In testimony to the UN Security Council, Matthew Hollingworth, WFP Ukraine country director, said Ukraine’s agricultural sector already has experienced $40.2 billion in damages and losses since Russia’s invasion in February 2022.
“If attacks on such food infrastructure and the blockage of sea export routes continue, it will dramatically impact the agricultural production outlook over years to come, and may, in the worst-case scenario, lead to wheat production being unable to meet domestic and export demand,” he said.
Hollingworth also said one in five Ukrainian families face some level of severe food insecurity.
“Ukrainians are being cut off from accessing markets to buy food and farmers are reporting that they can no longer produce enough food,” he said. “The irony is not lost on us that in one of the world’s most formidable breadbaskets, there are hundreds of thousands of people living in proximity to the hostilities that now depend on humanitarian food assistance, with no obvious way to cope.”
Hollingworth said that before the war Ukraine made up 9% of global wheat exports, 15% of maize and 44% of sunflower oil.

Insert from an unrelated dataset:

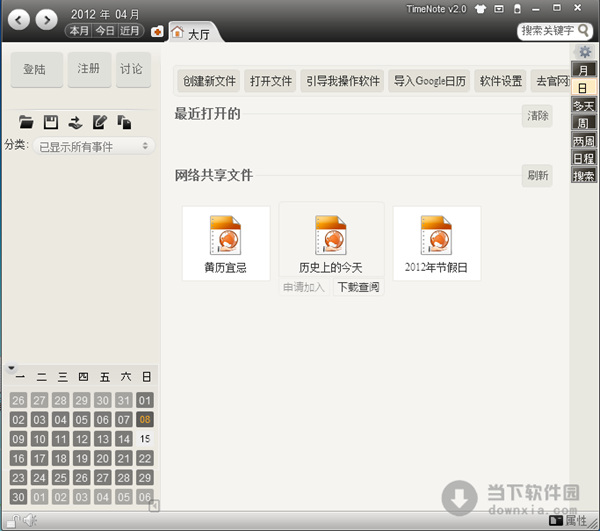Go to the previous month with back arrow
Image resolution: width=600 pixels, height=531 pixels.
(x=18, y=20)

UN officials are trying to revive the Black Sea Grain Initiative, which Russia quit in July a year after it was brokered by the United Nations and Turkey. Since then, Ukraine launched a temporary corridor for agricultural exports that has allowed for the shipment of more than 700,000 tonnes of grain from Ukrainian ports.
Russia’s agriculture minister said last week that Moscow had begun free grain shipments totaling up to 200,000 tonnes to six African states, as promised by President Vladimir Putin in July.